• REQUEST: Update the stretch of the listing from its start through the line containing "Viewport: 800px width, 644px" by putting "Select" wherever "Open" occurs, and change nothing else. Leave the pictures out of your answer.

• SOURCE RECORDS:
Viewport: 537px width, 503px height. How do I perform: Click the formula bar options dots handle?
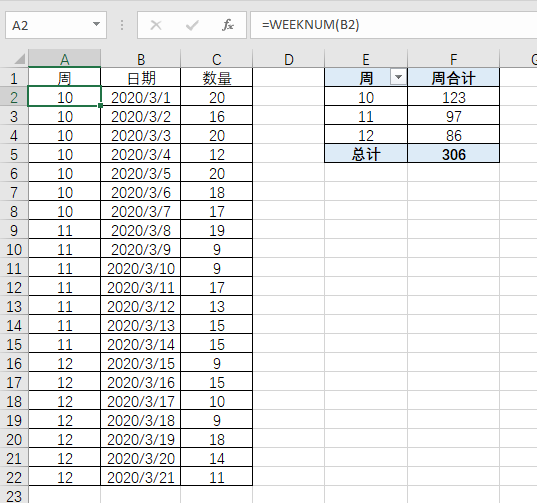(122, 25)
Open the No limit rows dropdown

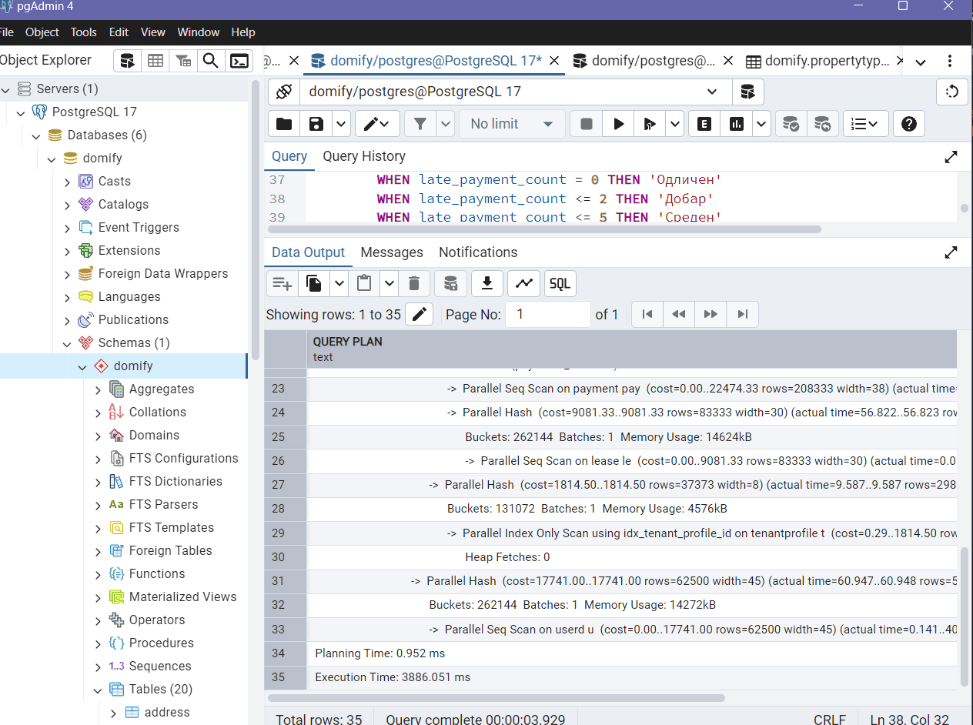tap(510, 124)
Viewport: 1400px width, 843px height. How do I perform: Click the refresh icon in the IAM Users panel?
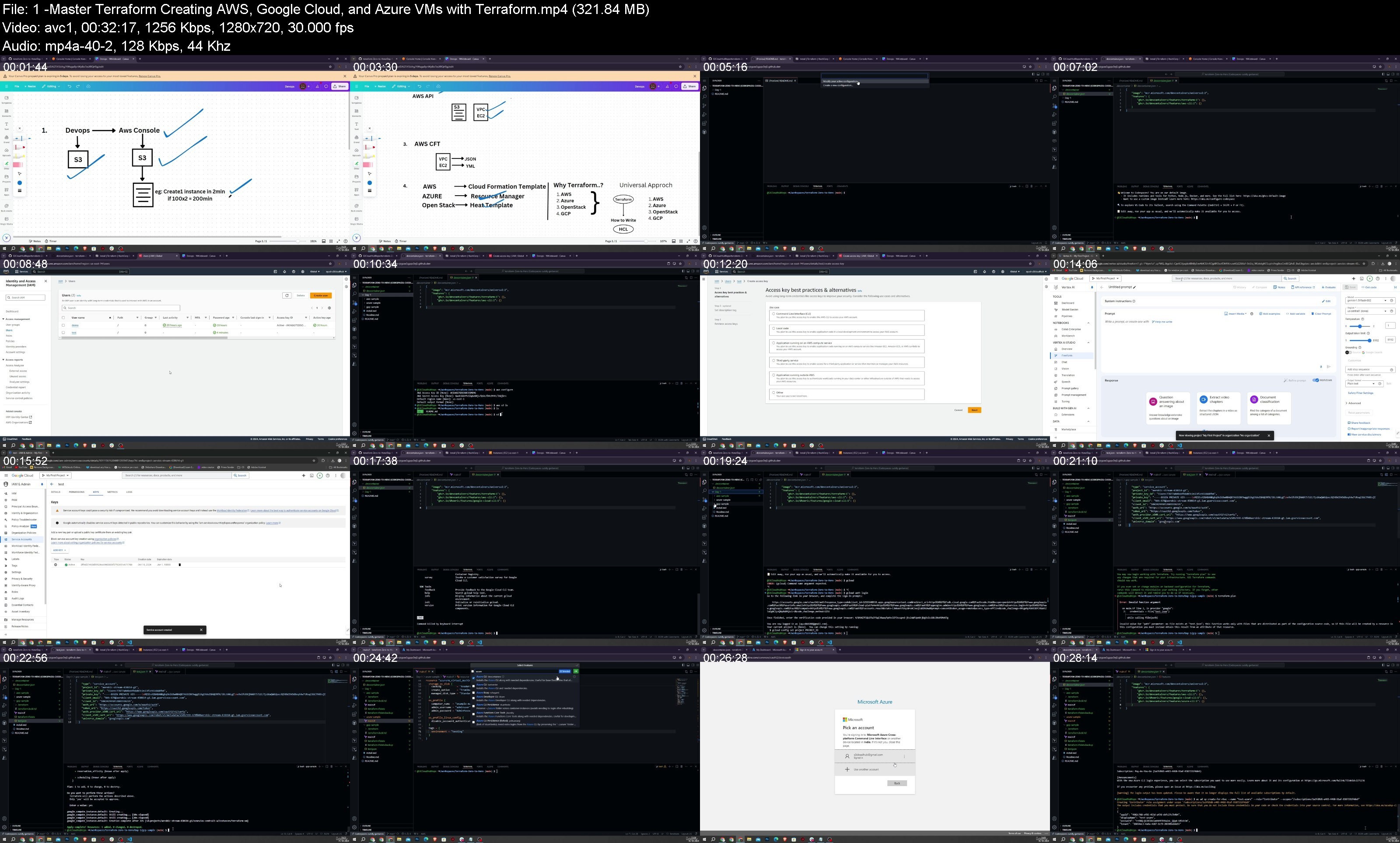287,295
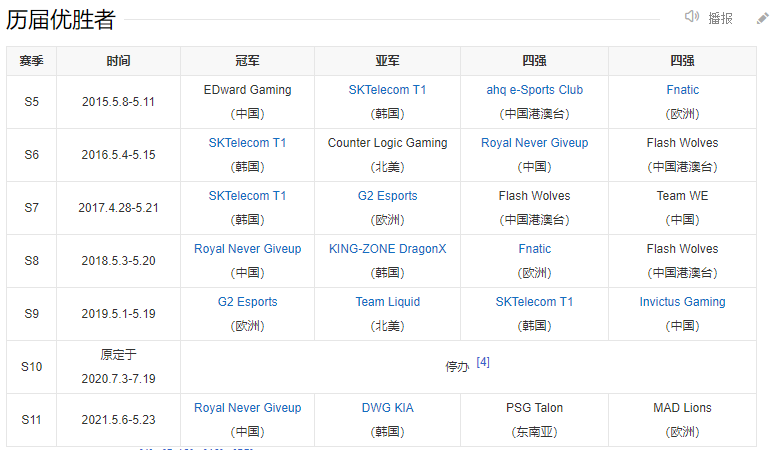
Task: Click the 播报 text label
Action: tap(720, 18)
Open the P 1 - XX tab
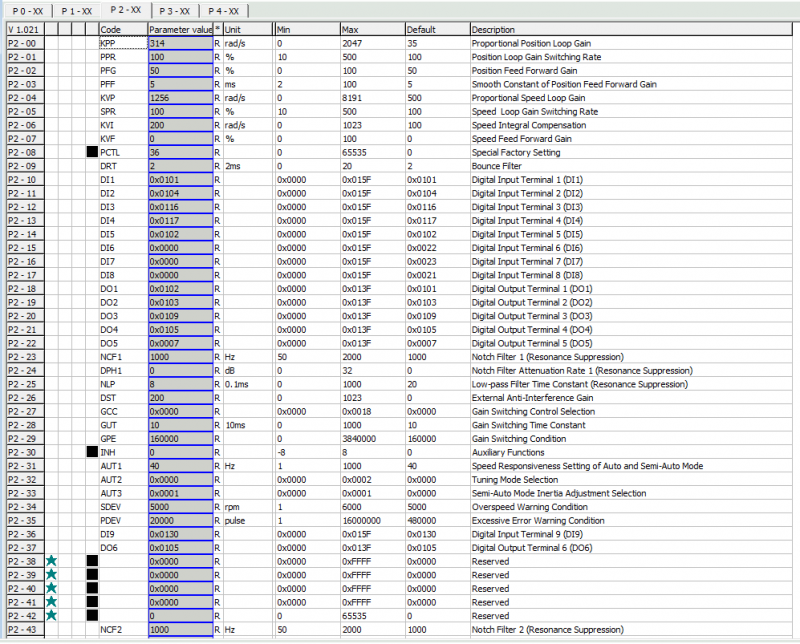Viewport: 800px width, 644px height. coord(76,9)
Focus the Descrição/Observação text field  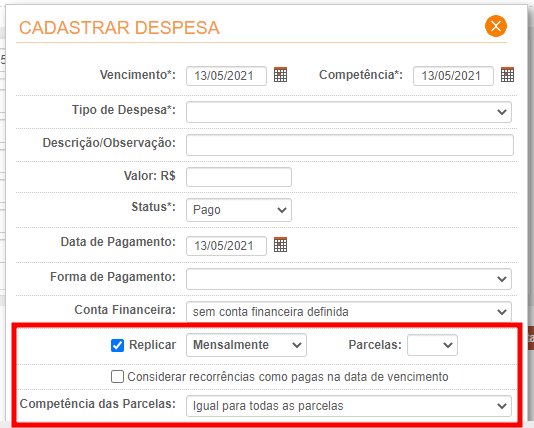pyautogui.click(x=350, y=145)
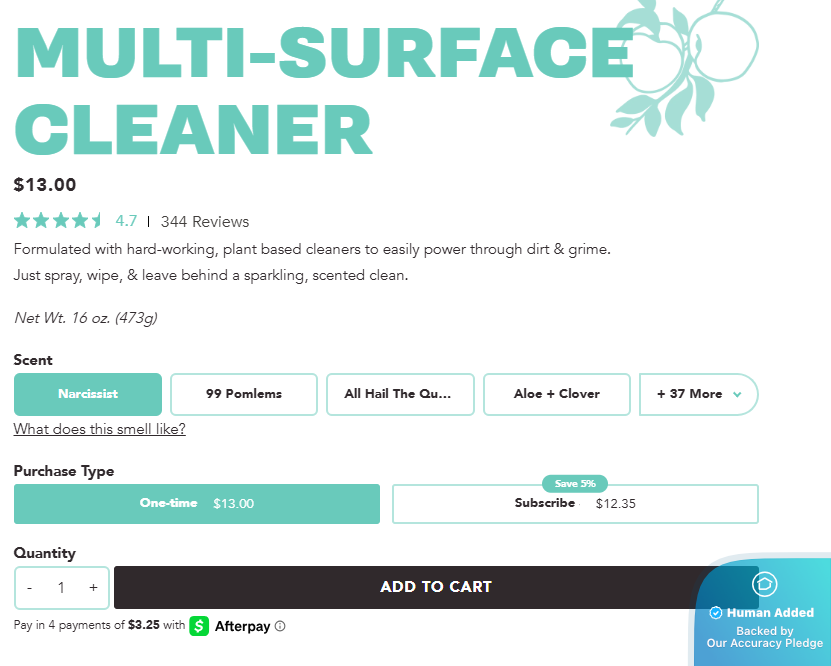Click the star rating icons
Image resolution: width=831 pixels, height=666 pixels.
(x=59, y=221)
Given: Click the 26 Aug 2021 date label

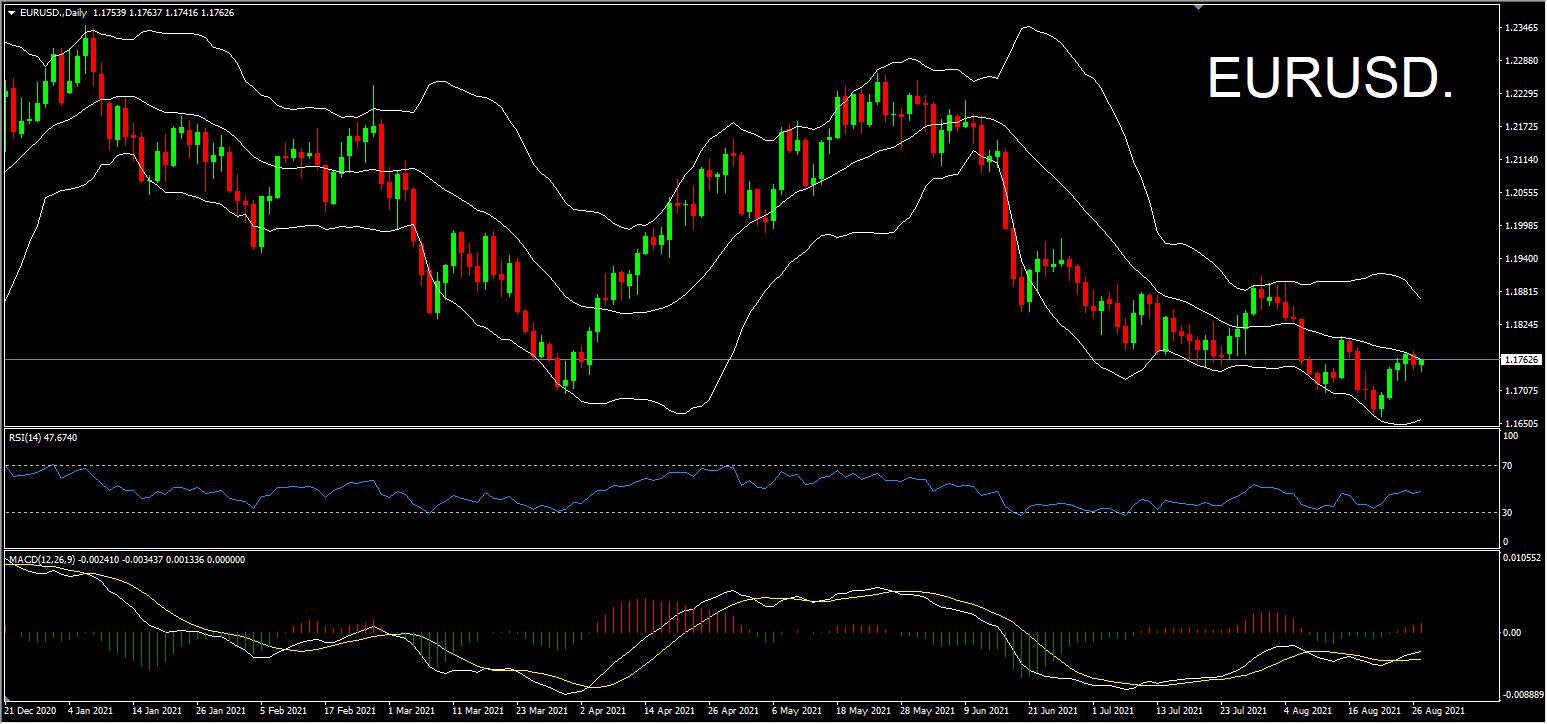Looking at the screenshot, I should [1438, 710].
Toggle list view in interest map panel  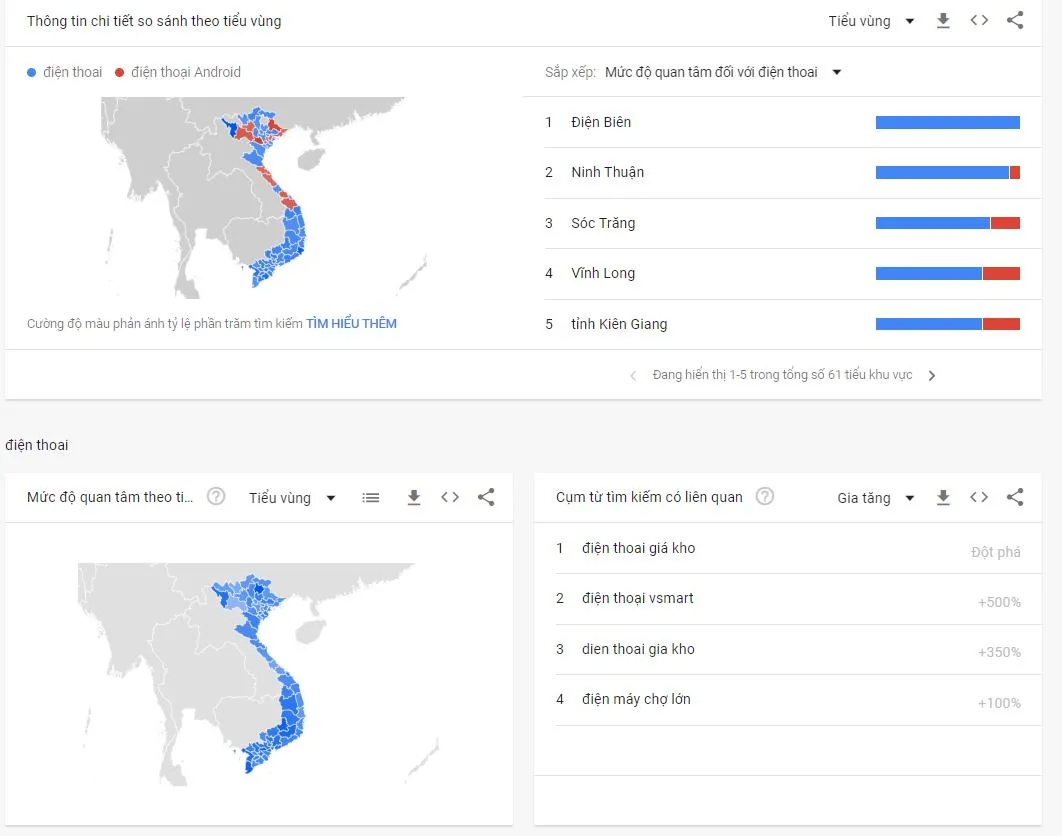371,498
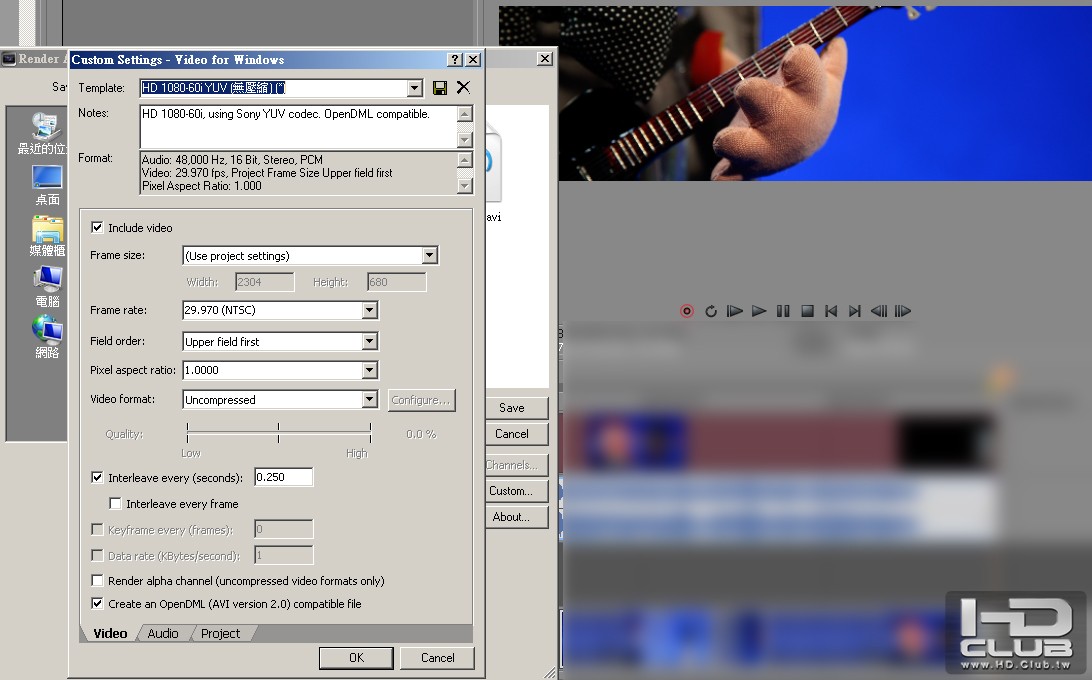The width and height of the screenshot is (1092, 680).
Task: Go to start of project
Action: (x=831, y=311)
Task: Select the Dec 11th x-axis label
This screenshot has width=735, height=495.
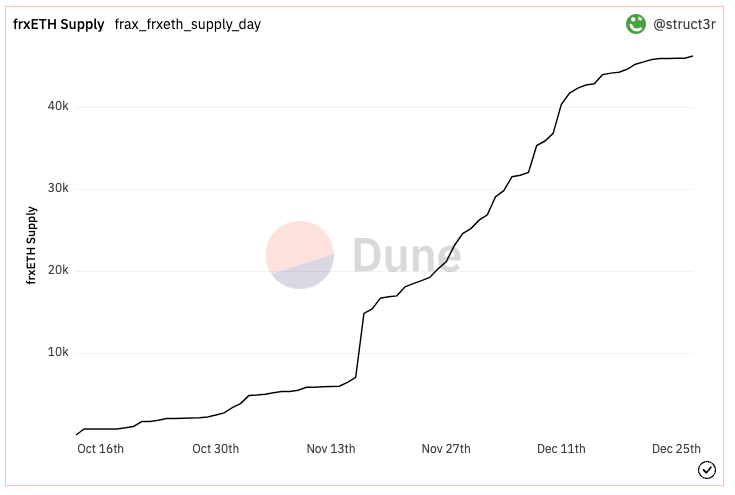Action: coord(561,449)
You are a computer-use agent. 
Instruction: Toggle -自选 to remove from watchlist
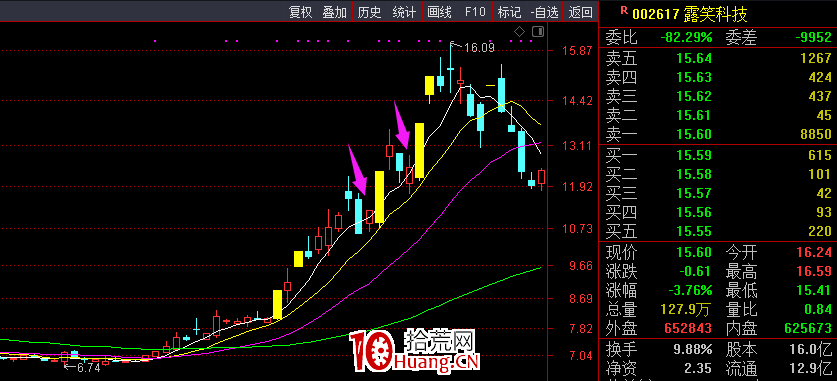pyautogui.click(x=544, y=11)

• ANSWER BELOW:
Viewport: 537px width, 503px height. How do I perform: Click the formula bar options dots handle?
(122, 25)
Select the No limit rows dropdown

tap(510, 124)
Viewport: 1400px width, 843px height. How do I perform: Click the refresh icon in the IAM Users panel?
287,295
Task: Click the 播报 text label
Action: tap(720, 18)
Select the P 1 - XX tab
Viewport: 800px width, 644px height. coord(76,9)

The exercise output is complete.